Copy out every item below word for word.
#### MATERIAL TO PROCESS
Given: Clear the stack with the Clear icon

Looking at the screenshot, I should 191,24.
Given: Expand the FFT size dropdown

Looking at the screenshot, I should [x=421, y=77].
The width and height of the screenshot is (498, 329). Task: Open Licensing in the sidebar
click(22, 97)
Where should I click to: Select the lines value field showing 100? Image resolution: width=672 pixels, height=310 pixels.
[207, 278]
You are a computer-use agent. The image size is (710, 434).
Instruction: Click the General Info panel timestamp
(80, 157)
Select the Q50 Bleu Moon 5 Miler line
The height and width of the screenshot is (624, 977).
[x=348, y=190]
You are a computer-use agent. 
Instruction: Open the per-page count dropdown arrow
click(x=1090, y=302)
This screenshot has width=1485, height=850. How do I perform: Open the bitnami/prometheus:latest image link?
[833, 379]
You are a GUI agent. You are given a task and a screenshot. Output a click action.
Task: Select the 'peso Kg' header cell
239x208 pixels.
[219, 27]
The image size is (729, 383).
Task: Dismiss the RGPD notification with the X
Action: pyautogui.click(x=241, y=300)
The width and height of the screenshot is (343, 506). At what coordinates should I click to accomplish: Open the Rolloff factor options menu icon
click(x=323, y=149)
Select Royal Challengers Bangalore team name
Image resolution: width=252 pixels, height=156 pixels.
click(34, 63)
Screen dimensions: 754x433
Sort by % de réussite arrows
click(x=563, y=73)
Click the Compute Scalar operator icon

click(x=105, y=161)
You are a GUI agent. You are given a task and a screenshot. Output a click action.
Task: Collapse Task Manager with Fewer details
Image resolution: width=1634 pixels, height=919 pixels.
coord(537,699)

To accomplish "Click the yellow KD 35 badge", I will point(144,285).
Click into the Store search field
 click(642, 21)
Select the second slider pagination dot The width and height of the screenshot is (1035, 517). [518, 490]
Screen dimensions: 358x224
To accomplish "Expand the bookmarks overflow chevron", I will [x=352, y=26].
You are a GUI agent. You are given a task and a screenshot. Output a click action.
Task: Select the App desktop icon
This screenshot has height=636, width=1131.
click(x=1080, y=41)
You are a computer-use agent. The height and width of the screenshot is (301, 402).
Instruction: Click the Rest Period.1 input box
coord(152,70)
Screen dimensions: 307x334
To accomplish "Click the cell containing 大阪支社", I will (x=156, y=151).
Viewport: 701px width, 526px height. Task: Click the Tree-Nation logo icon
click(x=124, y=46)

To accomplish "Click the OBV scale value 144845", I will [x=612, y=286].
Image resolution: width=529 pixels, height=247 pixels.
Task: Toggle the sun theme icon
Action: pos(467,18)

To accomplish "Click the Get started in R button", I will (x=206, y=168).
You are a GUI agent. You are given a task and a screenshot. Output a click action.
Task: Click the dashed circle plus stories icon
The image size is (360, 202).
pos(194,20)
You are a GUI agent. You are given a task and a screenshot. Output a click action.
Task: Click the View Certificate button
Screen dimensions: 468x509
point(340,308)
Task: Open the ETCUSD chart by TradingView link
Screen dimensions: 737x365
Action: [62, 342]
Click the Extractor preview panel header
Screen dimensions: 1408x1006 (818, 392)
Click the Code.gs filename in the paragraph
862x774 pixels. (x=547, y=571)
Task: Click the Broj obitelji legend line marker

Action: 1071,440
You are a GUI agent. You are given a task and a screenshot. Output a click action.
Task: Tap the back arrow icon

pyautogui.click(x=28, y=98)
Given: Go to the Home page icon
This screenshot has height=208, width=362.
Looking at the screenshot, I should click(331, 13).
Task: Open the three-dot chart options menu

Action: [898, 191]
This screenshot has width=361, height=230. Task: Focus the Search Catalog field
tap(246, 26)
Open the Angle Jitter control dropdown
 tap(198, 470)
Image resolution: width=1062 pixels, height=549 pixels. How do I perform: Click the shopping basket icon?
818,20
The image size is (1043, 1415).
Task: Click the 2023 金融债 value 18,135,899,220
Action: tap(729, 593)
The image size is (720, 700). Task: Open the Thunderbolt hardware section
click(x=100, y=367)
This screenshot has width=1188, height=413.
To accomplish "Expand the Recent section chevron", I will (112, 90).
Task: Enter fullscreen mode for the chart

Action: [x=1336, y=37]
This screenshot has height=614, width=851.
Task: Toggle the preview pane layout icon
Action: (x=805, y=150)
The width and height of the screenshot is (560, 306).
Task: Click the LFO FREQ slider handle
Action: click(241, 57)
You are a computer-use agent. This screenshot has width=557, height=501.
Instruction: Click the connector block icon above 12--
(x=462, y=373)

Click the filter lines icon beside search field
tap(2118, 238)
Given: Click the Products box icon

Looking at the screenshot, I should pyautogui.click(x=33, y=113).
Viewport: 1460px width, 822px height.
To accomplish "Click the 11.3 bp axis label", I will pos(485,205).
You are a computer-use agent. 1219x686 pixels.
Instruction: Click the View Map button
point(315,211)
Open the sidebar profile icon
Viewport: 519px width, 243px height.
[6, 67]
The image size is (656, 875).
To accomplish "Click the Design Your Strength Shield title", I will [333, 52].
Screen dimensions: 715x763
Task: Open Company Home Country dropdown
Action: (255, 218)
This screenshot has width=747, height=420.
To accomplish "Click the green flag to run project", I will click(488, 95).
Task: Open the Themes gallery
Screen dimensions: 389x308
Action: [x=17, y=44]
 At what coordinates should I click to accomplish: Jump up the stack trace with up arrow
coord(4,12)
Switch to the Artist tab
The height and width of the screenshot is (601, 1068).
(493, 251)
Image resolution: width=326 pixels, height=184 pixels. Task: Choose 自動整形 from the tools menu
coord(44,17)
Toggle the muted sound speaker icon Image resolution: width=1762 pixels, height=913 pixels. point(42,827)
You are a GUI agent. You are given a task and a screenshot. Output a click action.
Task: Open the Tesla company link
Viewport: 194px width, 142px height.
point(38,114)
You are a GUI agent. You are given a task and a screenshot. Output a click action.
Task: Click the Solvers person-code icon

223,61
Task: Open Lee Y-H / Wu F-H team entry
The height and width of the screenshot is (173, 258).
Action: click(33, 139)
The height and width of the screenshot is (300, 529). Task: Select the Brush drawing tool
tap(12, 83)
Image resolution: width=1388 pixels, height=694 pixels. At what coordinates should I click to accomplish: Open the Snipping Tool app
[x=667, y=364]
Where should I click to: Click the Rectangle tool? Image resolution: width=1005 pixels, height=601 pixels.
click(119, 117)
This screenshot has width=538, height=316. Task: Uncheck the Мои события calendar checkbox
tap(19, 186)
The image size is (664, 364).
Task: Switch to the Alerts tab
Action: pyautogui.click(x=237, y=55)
########
• RESULT OF THIS EXERCISE
Given: Clear the stack with the Clear icon

Looking at the screenshot, I should 191,24.
Given: Expand the FFT size dropdown

Looking at the screenshot, I should [x=421, y=77].
The width and height of the screenshot is (498, 329). Task: Open Licensing in the sidebar
click(22, 97)
Where should I click to: Select the lines value field showing 100? Image resolution: width=672 pixels, height=310 pixels.
[207, 278]
You are a computer-use agent. The image size is (710, 434).
Instruction: Click the General Info panel timestamp
(80, 157)
Select the Q50 Bleu Moon 5 Miler line
The height and width of the screenshot is (624, 977).
[x=348, y=190]
You are a computer-use agent. 
Instruction: Open the per-page count dropdown arrow
click(x=1090, y=302)
This screenshot has width=1485, height=850. How do I perform: Open the bitnami/prometheus:latest image link?
[833, 379]
You are a GUI agent. You are given a task and a screenshot. Output a click action.
Task: Select the 'peso Kg' header cell
239x208 pixels.
[219, 27]
The image size is (729, 383).
Task: Dismiss the RGPD notification with the X
Action: pyautogui.click(x=241, y=300)
The width and height of the screenshot is (343, 506). At what coordinates should I click to accomplish: Open the Rolloff factor options menu icon
click(x=323, y=149)
Select Royal Challengers Bangalore team name
Image resolution: width=252 pixels, height=156 pixels.
click(34, 63)
Screen dimensions: 754x433
Sort by % de réussite arrows
click(x=563, y=73)
Click the Compute Scalar operator icon

click(x=105, y=161)
You are a GUI agent. You are given a task and a screenshot. Output a click action.
Task: Collapse Task Manager with Fewer details
Image resolution: width=1634 pixels, height=919 pixels.
coord(537,699)

To accomplish "Click the yellow KD 35 badge", I will point(144,285).
Click into the Store search field
 click(642, 21)
Select the second slider pagination dot The width and height of the screenshot is (1035, 517). [518, 490]
Screen dimensions: 358x224
To accomplish "Expand the bookmarks overflow chevron", I will [x=352, y=26].
You are a GUI agent. You are given a task and a screenshot. Output a click action.
Task: Select the App desktop icon
This screenshot has height=636, width=1131.
click(x=1080, y=41)
You are a computer-use agent. The height and width of the screenshot is (301, 402).
Instruction: Click the Rest Period.1 input box
coord(152,70)
Screen dimensions: 307x334
To accomplish "Click the cell containing 大阪支社", I will (x=156, y=151).
Viewport: 701px width, 526px height. Task: Click the Tree-Nation logo icon
click(x=124, y=46)

To accomplish "Click the OBV scale value 144845", I will [x=612, y=286].
Image resolution: width=529 pixels, height=247 pixels.
Task: Toggle the sun theme icon
Action: pos(467,18)

To accomplish "Click the Get started in R button", I will (x=206, y=168).
You are a GUI agent. You are given a task and a screenshot. Output a click action.
Task: Click the dashed circle plus stories icon
The image size is (360, 202).
pos(194,20)
You are a GUI agent. You are given a task and a screenshot. Output a click action.
Task: Click the View Certificate button
Screen dimensions: 468x509
point(340,308)
Task: Open the ETCUSD chart by TradingView link
Screen dimensions: 737x365
Action: [62, 342]
Click the Extractor preview panel header
Screen dimensions: 1408x1006 (818, 392)
Click the Code.gs filename in the paragraph
862x774 pixels. (x=547, y=571)
Task: Click the Broj obitelji legend line marker

Action: 1071,440
You are a GUI agent. You are given a task and a screenshot. Output a click action.
Task: Tap the back arrow icon

pyautogui.click(x=28, y=98)
Given: Go to the Home page icon
This screenshot has height=208, width=362.
Looking at the screenshot, I should click(331, 13).
Task: Open the three-dot chart options menu

Action: [898, 191]
This screenshot has width=361, height=230. Task: Focus the Search Catalog field
tap(246, 26)
Open the Angle Jitter control dropdown
 tap(198, 470)
Image resolution: width=1062 pixels, height=549 pixels. How do I perform: Click the shopping basket icon?
818,20
The image size is (1043, 1415).
Task: Click the 2023 金融债 value 18,135,899,220
Action: tap(729, 593)
The image size is (720, 700). Task: Open the Thunderbolt hardware section
click(x=100, y=367)
This screenshot has width=1188, height=413.
To accomplish "Expand the Recent section chevron", I will (112, 90).
Task: Enter fullscreen mode for the chart

Action: [x=1336, y=37]
This screenshot has height=614, width=851.
Task: Toggle the preview pane layout icon
Action: (x=805, y=150)
The width and height of the screenshot is (560, 306).
Task: Click the LFO FREQ slider handle
Action: click(241, 57)
You are a computer-use agent. This screenshot has width=557, height=501.
Instruction: Click the connector block icon above 12--
(x=462, y=373)

Click the filter lines icon beside search field
tap(2118, 238)
Given: Click the Products box icon

Looking at the screenshot, I should pyautogui.click(x=33, y=113).
Viewport: 1460px width, 822px height.
To accomplish "Click the 11.3 bp axis label", I will pos(485,205).
You are a computer-use agent. 1219x686 pixels.
Instruction: Click the View Map button
point(315,211)
Open the sidebar profile icon
Viewport: 519px width, 243px height.
[6, 67]
The image size is (656, 875).
To accomplish "Click the Design Your Strength Shield title", I will [333, 52].
Screen dimensions: 715x763
Task: Open Company Home Country dropdown
Action: (255, 218)
This screenshot has width=747, height=420.
To accomplish "Click the green flag to run project", I will click(488, 95).
Task: Open the Themes gallery
Screen dimensions: 389x308
Action: [x=17, y=44]
 At what coordinates should I click to accomplish: Jump up the stack trace with up arrow
coord(4,12)
Switch to the Artist tab
The height and width of the screenshot is (601, 1068).
(493, 251)
Image resolution: width=326 pixels, height=184 pixels. Task: Choose 自動整形 from the tools menu
coord(44,17)
Toggle the muted sound speaker icon Image resolution: width=1762 pixels, height=913 pixels. point(42,827)
You are a GUI agent. You are given a task and a screenshot. Output a click action.
Task: Open the Tesla company link
Viewport: 194px width, 142px height.
point(38,114)
You are a GUI agent. You are given a task and a screenshot. Output a click action.
Task: Click the Solvers person-code icon

223,61
Task: Open Lee Y-H / Wu F-H team entry
The height and width of the screenshot is (173, 258).
Action: click(33, 139)
The height and width of the screenshot is (300, 529). Task: Select the Brush drawing tool
tap(12, 83)
Image resolution: width=1388 pixels, height=694 pixels. At what coordinates should I click to accomplish: Open the Snipping Tool app
[x=667, y=364]
Where should I click to: Click the Rectangle tool? Image resolution: width=1005 pixels, height=601 pixels.
click(119, 117)
This screenshot has width=538, height=316. Task: Uncheck the Мои события calendar checkbox
tap(19, 186)
The image size is (664, 364).
Task: Switch to the Alerts tab
Action: pyautogui.click(x=237, y=55)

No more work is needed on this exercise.